> **SOURCE EXCERPT**
I also host a podcast called Out, What Now? It's all about navigating the ups and downs of the coming out journey, which is literally never ending and having as much fun as possible along the way. Cuz I don't do anything that isn't fun, and one of the things I think is most fun is having a microphone in my hand or near my face. So I also speak, I love working with businesses, educators, parents, to talk to them about inclusive language and creating more inclusive environments in businesses, in the community, in homes, in schools for our community. So a little bit of everything, which I believe is appropriate for my Human Design.

Katrina Widener: Yes, yes. Megs and I again have known each other for many years and we have definitely had many Human Design conversations, maybe over a couple drinks in the past. I also have to say that for any generators out there... cuz you're a Man-Gen, right? Manifesting generator?

Megs Pulvermacher: I am, yes.

> **GIVEN TASK**
In the interview excerpt, how would you condense the paragraph beginning "I also host a podcast called" into a shorter version that keeps its main facts? The listing isn't needed for any of this work.

> **INFORMATION PROVIDED**
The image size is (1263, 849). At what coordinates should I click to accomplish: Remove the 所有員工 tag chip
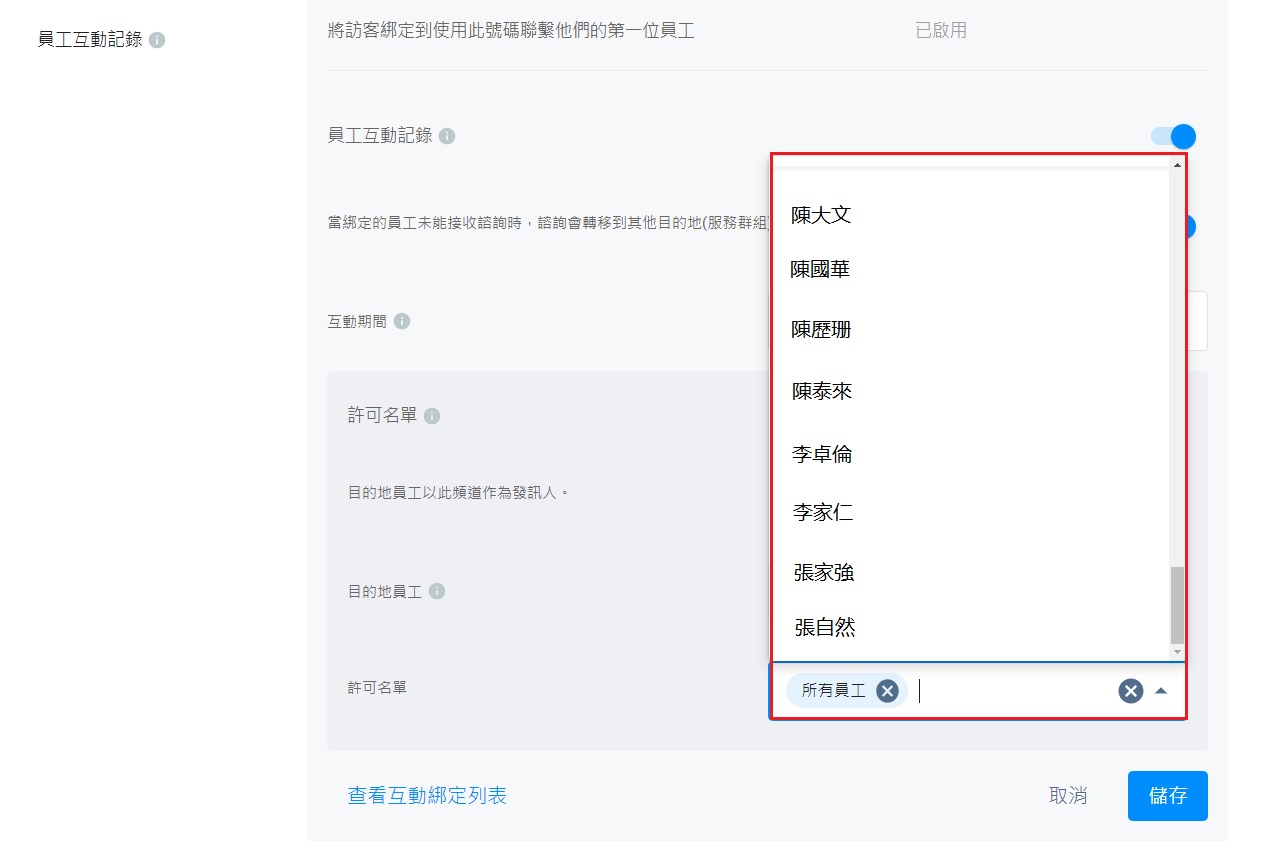(887, 691)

> **PROBLEM SOLUTION**
I host Out, What Now?, a podcast about navigating the ups and downs of the never-ending coming out journey while having as much fun as possible. Because I love having a microphone in hand, I also speak to businesses, educators, and parents about inclusive language and creating more inclusive environments for our community in businesses, communities, homes, and schools. Doing a little of everything fits my Human Design.